**Written exercise:** Which lines of the entries below contain the string "Task"? Show every such line in full, matching case exactly.

**Data:**
-- begin --

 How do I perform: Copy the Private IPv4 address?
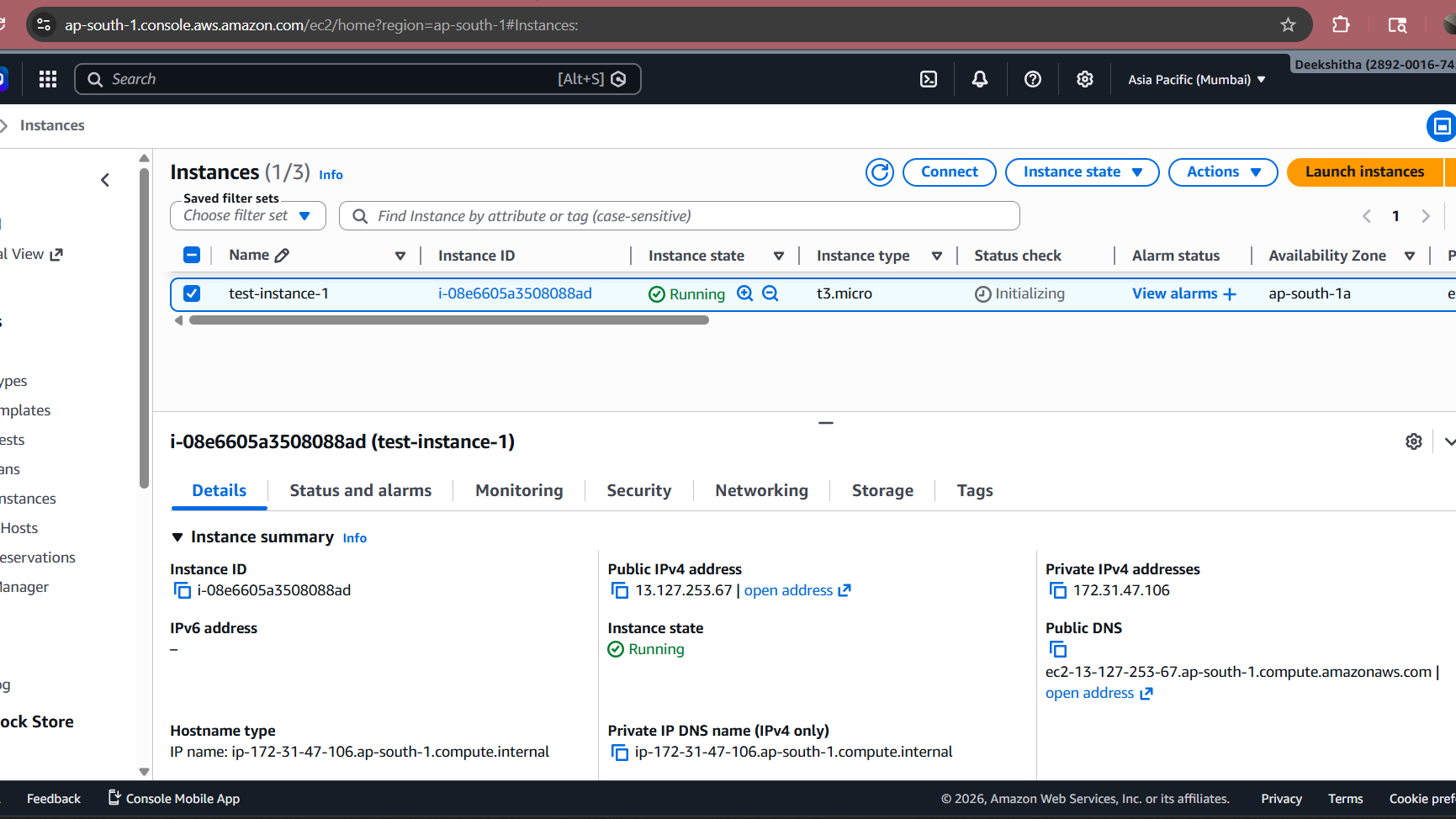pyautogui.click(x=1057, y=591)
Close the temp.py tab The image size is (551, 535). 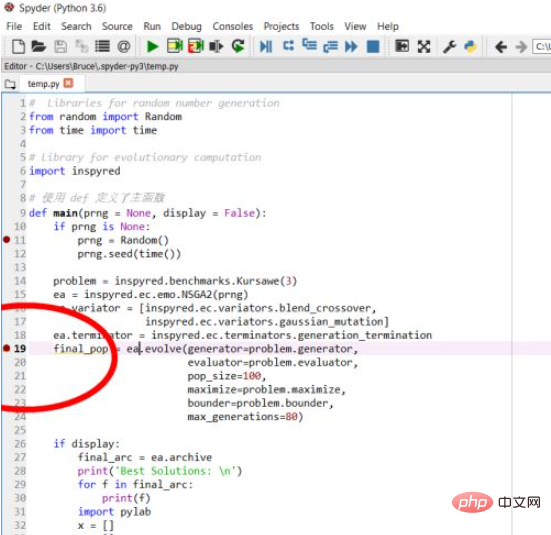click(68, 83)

-- end --
-- begin --

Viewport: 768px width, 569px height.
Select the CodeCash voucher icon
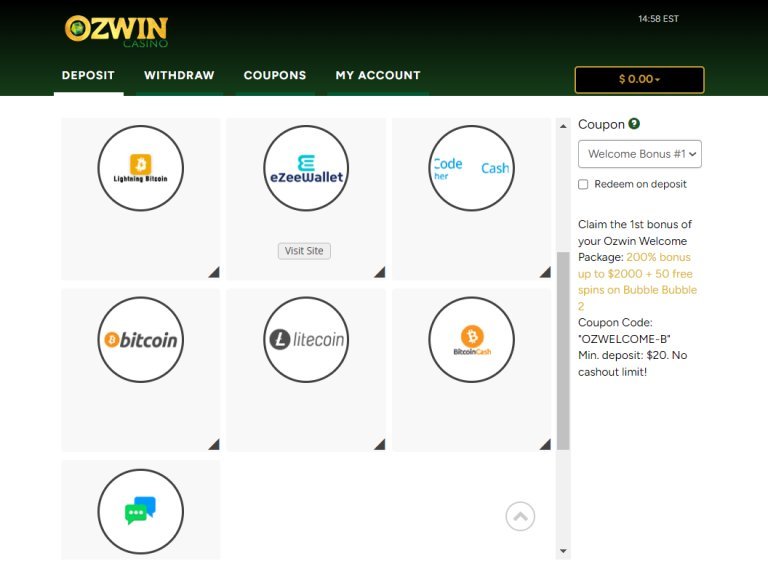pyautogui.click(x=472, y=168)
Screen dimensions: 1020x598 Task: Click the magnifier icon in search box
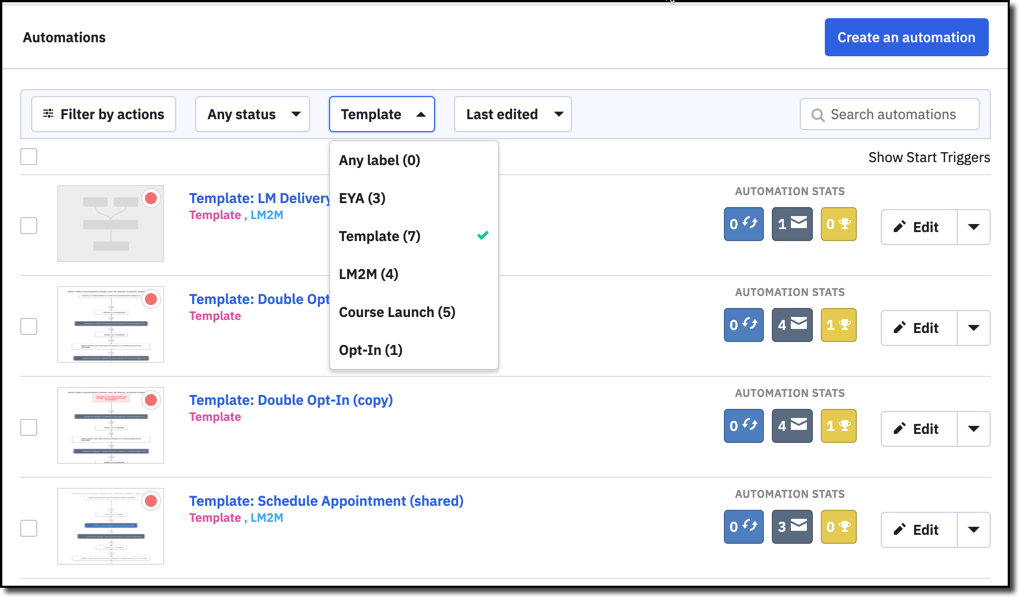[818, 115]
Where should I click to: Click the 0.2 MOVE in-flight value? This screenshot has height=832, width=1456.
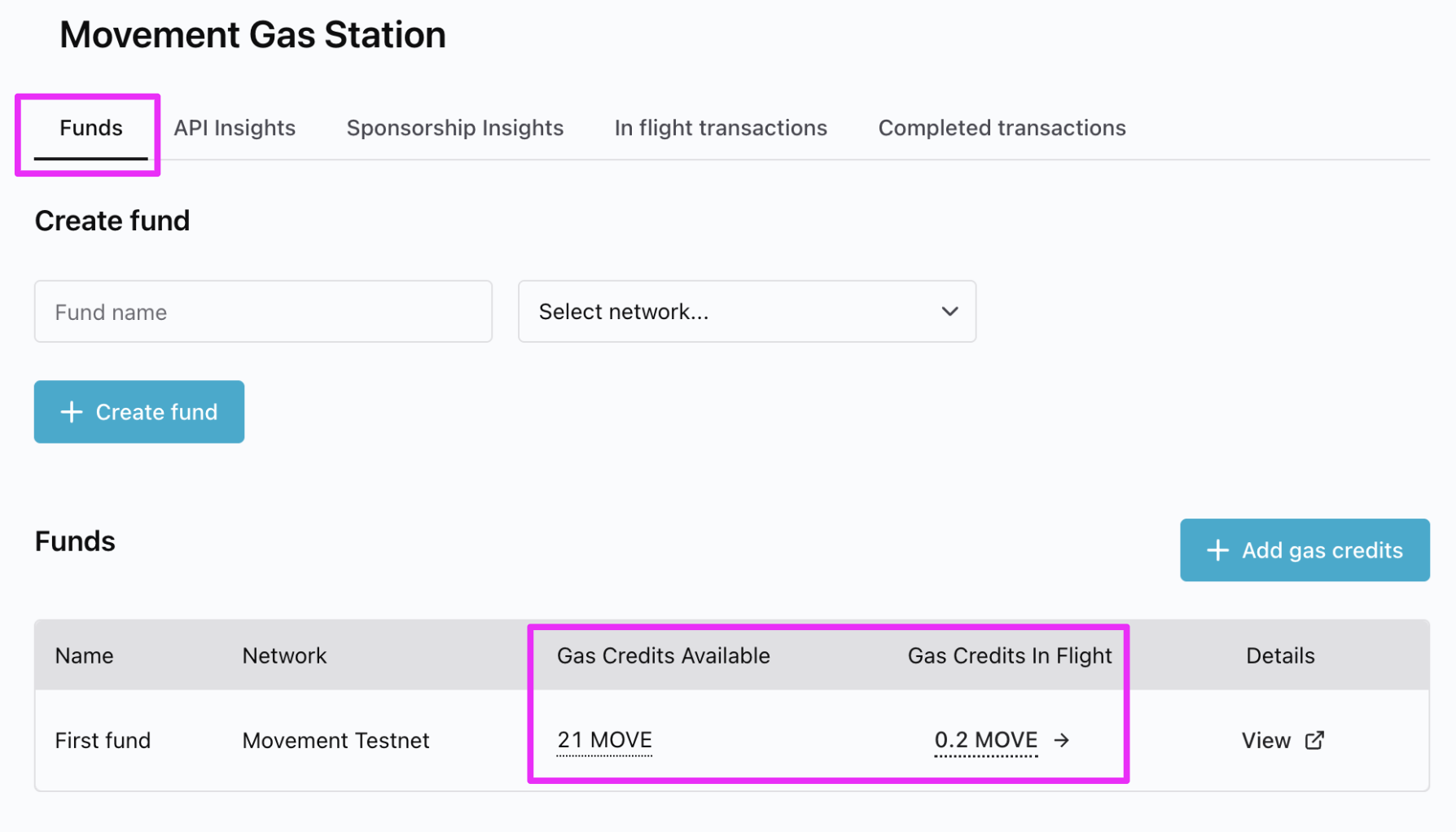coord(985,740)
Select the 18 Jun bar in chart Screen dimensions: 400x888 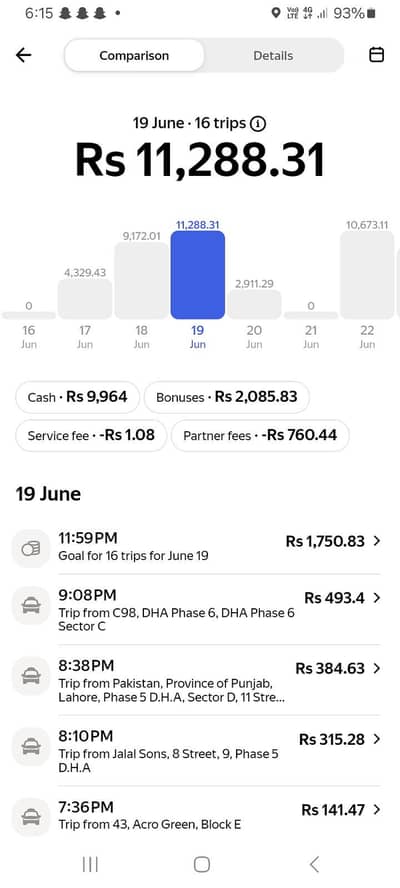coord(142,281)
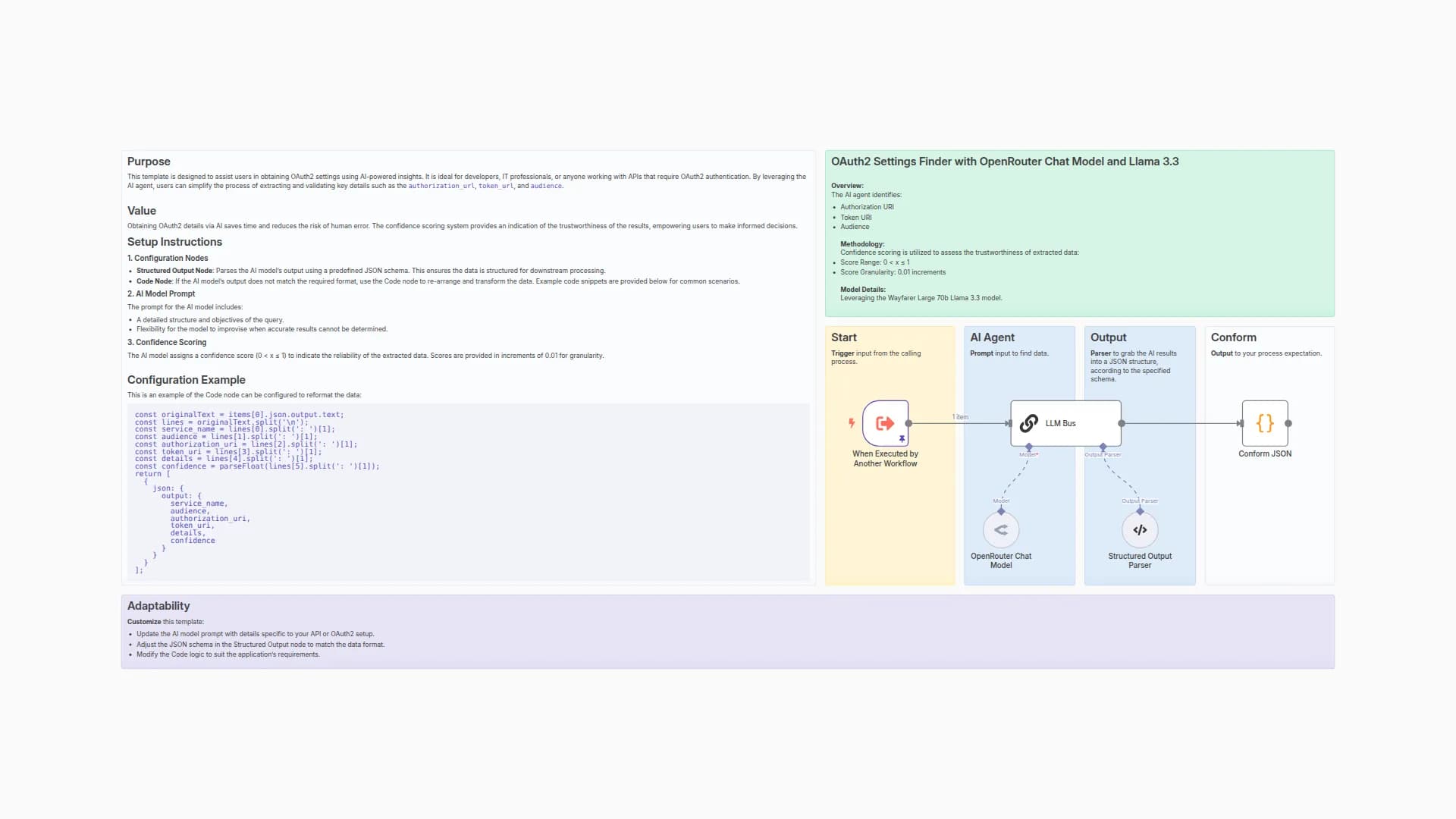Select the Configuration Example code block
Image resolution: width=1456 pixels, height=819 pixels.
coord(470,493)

-- end --
-- begin --

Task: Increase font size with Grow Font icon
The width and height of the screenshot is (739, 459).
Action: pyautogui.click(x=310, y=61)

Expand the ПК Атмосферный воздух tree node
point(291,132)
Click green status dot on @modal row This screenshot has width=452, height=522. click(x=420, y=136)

-- end --

**Written solution:**
Screen dimensions: 1020x598 Task: Click the magnifier icon in search box
Task: Increase font size with Grow Font icon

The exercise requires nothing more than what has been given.